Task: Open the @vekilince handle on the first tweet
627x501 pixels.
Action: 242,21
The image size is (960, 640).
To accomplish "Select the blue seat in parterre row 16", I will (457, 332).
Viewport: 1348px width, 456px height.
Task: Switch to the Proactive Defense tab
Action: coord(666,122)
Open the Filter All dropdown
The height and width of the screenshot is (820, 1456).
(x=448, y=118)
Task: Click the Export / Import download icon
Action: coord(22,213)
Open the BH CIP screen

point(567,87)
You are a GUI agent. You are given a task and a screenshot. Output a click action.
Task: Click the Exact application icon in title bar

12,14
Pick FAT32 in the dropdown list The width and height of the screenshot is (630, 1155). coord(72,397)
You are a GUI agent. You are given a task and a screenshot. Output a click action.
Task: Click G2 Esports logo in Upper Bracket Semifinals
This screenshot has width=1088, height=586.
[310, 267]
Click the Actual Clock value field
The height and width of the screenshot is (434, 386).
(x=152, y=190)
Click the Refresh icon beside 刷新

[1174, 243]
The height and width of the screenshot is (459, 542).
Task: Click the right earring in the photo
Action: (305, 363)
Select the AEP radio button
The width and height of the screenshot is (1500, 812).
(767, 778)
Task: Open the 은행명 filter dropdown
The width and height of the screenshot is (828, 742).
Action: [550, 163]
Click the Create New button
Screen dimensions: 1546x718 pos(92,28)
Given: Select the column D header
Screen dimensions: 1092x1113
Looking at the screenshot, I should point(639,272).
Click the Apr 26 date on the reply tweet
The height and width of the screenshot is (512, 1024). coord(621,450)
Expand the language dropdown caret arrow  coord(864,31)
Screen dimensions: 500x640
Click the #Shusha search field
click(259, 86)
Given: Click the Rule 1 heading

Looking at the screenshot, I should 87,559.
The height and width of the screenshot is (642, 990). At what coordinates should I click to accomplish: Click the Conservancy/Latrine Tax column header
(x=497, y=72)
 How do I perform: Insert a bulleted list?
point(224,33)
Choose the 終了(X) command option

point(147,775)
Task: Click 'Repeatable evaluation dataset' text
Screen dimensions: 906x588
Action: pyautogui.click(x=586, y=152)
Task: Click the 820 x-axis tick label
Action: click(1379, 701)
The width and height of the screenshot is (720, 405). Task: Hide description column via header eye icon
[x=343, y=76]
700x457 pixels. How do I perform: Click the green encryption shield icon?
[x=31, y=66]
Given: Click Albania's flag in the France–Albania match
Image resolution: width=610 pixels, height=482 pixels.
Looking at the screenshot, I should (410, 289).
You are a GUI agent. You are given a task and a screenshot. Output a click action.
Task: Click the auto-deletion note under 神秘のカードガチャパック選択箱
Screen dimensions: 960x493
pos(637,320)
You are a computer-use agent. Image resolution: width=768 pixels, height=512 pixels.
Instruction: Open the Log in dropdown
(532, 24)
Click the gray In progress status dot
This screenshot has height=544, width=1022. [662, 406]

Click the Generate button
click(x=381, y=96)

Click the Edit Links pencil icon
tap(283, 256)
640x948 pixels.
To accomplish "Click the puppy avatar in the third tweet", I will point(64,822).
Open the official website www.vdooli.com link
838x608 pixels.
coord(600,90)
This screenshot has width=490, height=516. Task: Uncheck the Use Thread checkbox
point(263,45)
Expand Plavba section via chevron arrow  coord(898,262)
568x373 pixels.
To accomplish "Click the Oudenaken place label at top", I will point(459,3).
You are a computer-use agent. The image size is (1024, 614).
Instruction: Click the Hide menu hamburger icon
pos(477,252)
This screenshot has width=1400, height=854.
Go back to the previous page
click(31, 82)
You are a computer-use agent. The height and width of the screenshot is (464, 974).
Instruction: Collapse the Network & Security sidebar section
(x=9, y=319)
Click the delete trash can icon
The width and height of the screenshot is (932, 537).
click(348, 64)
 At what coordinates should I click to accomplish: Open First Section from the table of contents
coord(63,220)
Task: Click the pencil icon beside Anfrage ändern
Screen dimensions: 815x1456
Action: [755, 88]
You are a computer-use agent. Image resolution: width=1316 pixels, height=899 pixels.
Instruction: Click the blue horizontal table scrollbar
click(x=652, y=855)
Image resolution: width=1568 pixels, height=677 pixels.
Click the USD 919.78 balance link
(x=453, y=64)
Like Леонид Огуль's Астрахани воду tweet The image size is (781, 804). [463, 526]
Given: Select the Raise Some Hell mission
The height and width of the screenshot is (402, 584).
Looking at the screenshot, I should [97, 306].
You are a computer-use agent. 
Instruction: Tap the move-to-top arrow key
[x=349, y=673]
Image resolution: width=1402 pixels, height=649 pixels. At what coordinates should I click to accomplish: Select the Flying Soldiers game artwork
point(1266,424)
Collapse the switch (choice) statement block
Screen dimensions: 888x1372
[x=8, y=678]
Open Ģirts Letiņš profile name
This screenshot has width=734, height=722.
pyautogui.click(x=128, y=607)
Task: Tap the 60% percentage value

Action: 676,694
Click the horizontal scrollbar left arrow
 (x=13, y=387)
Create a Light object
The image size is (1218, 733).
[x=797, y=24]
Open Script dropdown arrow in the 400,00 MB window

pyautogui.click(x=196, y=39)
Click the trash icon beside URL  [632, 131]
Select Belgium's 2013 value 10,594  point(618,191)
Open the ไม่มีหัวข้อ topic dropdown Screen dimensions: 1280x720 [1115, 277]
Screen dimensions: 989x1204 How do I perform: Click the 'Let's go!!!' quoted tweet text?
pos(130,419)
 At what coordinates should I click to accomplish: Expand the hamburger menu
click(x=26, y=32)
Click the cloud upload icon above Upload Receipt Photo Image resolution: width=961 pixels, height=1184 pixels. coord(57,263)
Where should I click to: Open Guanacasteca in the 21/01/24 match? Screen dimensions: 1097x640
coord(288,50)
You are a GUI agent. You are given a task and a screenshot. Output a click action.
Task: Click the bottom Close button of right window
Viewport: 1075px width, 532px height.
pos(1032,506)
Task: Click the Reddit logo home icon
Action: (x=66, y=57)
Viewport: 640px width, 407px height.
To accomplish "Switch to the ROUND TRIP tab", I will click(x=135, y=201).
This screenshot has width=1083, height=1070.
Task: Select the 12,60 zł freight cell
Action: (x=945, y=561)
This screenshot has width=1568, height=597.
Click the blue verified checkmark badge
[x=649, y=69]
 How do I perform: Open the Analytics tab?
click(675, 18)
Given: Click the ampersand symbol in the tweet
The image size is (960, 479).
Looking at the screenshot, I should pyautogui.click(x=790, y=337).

▶ [How to complete this task]:
Print each entry above again, exactly as it was given.

▶ [Your solution]:
Task: Open the @vekilince handle on the first tweet
627x501 pixels.
Action: 242,21
The image size is (960, 640).
To accomplish "Select the blue seat in parterre row 16", I will (457, 332).
Viewport: 1348px width, 456px height.
Task: Switch to the Proactive Defense tab
Action: coord(666,122)
Open the Filter All dropdown
The height and width of the screenshot is (820, 1456).
(x=448, y=118)
Task: Click the Export / Import download icon
Action: coord(22,213)
Open the BH CIP screen

point(567,87)
You are a GUI agent. You are given a task and a screenshot. Output a click action.
Task: Click the Exact application icon in title bar

12,14
Pick FAT32 in the dropdown list The width and height of the screenshot is (630, 1155). coord(72,397)
You are a GUI agent. You are given a task and a screenshot. Output a click action.
Task: Click G2 Esports logo in Upper Bracket Semifinals
This screenshot has width=1088, height=586.
[310, 267]
Click the Actual Clock value field
The height and width of the screenshot is (434, 386).
(x=152, y=190)
Click the Refresh icon beside 刷新

[1174, 243]
The height and width of the screenshot is (459, 542).
Task: Click the right earring in the photo
Action: (305, 363)
Select the AEP radio button
The width and height of the screenshot is (1500, 812).
(767, 778)
Task: Open the 은행명 filter dropdown
The width and height of the screenshot is (828, 742).
Action: [550, 163]
Click the Create New button
Screen dimensions: 1546x718 pos(92,28)
Given: Select the column D header
Screen dimensions: 1092x1113
Looking at the screenshot, I should point(639,272).
Click the Apr 26 date on the reply tweet
The height and width of the screenshot is (512, 1024). coord(621,450)
Expand the language dropdown caret arrow  coord(864,31)
Screen dimensions: 500x640
Click the #Shusha search field
click(259, 86)
Given: Click the Rule 1 heading

Looking at the screenshot, I should 87,559.
The height and width of the screenshot is (642, 990). At what coordinates should I click to accomplish: Click the Conservancy/Latrine Tax column header
(x=497, y=72)
 How do I perform: Insert a bulleted list?
point(224,33)
Choose the 終了(X) command option

point(147,775)
Task: Click 'Repeatable evaluation dataset' text
Screen dimensions: 906x588
Action: pyautogui.click(x=586, y=152)
Task: Click the 820 x-axis tick label
Action: click(1379, 701)
The width and height of the screenshot is (720, 405). Task: Hide description column via header eye icon
[x=343, y=76]
700x457 pixels. How do I perform: Click the green encryption shield icon?
[x=31, y=66]
Given: Click Albania's flag in the France–Albania match
Image resolution: width=610 pixels, height=482 pixels.
Looking at the screenshot, I should (410, 289).
You are a GUI agent. You are given a task and a screenshot. Output a click action.
Task: Click the auto-deletion note under 神秘のカードガチャパック選択箱
Screen dimensions: 960x493
pos(637,320)
You are a computer-use agent. Image resolution: width=768 pixels, height=512 pixels.
Instruction: Open the Log in dropdown
(532, 24)
Click the gray In progress status dot
This screenshot has height=544, width=1022. [662, 406]

Click the Generate button
click(x=381, y=96)

Click the Edit Links pencil icon
tap(283, 256)
640x948 pixels.
To accomplish "Click the puppy avatar in the third tweet", I will point(64,822).
Open the official website www.vdooli.com link
838x608 pixels.
coord(600,90)
This screenshot has width=490, height=516. Task: Uncheck the Use Thread checkbox
point(263,45)
Expand Plavba section via chevron arrow  coord(898,262)
568x373 pixels.
To accomplish "Click the Oudenaken place label at top", I will point(459,3).
You are a computer-use agent. The image size is (1024, 614).
Instruction: Click the Hide menu hamburger icon
pos(477,252)
This screenshot has width=1400, height=854.
Go back to the previous page
click(31, 82)
You are a computer-use agent. The height and width of the screenshot is (464, 974).
Instruction: Collapse the Network & Security sidebar section
(x=9, y=319)
Click the delete trash can icon
The width and height of the screenshot is (932, 537).
click(348, 64)
 At what coordinates should I click to accomplish: Open First Section from the table of contents
coord(63,220)
Task: Click the pencil icon beside Anfrage ändern
Screen dimensions: 815x1456
Action: [755, 88]
You are a computer-use agent. Image resolution: width=1316 pixels, height=899 pixels.
Instruction: Click the blue horizontal table scrollbar
click(x=652, y=855)
Image resolution: width=1568 pixels, height=677 pixels.
Click the USD 919.78 balance link
(x=453, y=64)
Like Леонид Огуль's Астрахани воду tweet The image size is (781, 804). [463, 526]
Given: Select the Raise Some Hell mission
The height and width of the screenshot is (402, 584).
Looking at the screenshot, I should [97, 306].
You are a computer-use agent. 
Instruction: Tap the move-to-top arrow key
[x=349, y=673]
Image resolution: width=1402 pixels, height=649 pixels. At what coordinates should I click to accomplish: Select the Flying Soldiers game artwork
point(1266,424)
Collapse the switch (choice) statement block
Screen dimensions: 888x1372
[x=8, y=678]
Open Ģirts Letiņš profile name
This screenshot has width=734, height=722.
pyautogui.click(x=128, y=607)
Task: Tap the 60% percentage value

Action: 676,694
Click the horizontal scrollbar left arrow
 (x=13, y=387)
Create a Light object
The image size is (1218, 733).
[x=797, y=24]
Open Script dropdown arrow in the 400,00 MB window

pyautogui.click(x=196, y=39)
Click the trash icon beside URL  [632, 131]
Select Belgium's 2013 value 10,594  point(618,191)
Open the ไม่มีหัวข้อ topic dropdown Screen dimensions: 1280x720 [1115, 277]
Screen dimensions: 989x1204 How do I perform: Click the 'Let's go!!!' quoted tweet text?
pos(130,419)
 At what coordinates should I click to accomplish: Expand the hamburger menu
click(x=26, y=32)
Click the cloud upload icon above Upload Receipt Photo Image resolution: width=961 pixels, height=1184 pixels. coord(57,263)
Where should I click to: Open Guanacasteca in the 21/01/24 match? Screen dimensions: 1097x640
coord(288,50)
You are a GUI agent. You are given a task and a screenshot. Output a click action.
Task: Click the bottom Close button of right window
Viewport: 1075px width, 532px height.
pos(1032,506)
Task: Click the Reddit logo home icon
Action: (x=66, y=57)
Viewport: 640px width, 407px height.
To accomplish "Switch to the ROUND TRIP tab", I will click(x=135, y=201).
This screenshot has width=1083, height=1070.
Task: Select the 12,60 zł freight cell
Action: (x=945, y=561)
This screenshot has width=1568, height=597.
Click the blue verified checkmark badge
[x=649, y=69]
 How do I perform: Open the Analytics tab?
click(675, 18)
Given: Click the ampersand symbol in the tweet
The image size is (960, 479).
Looking at the screenshot, I should pyautogui.click(x=790, y=337).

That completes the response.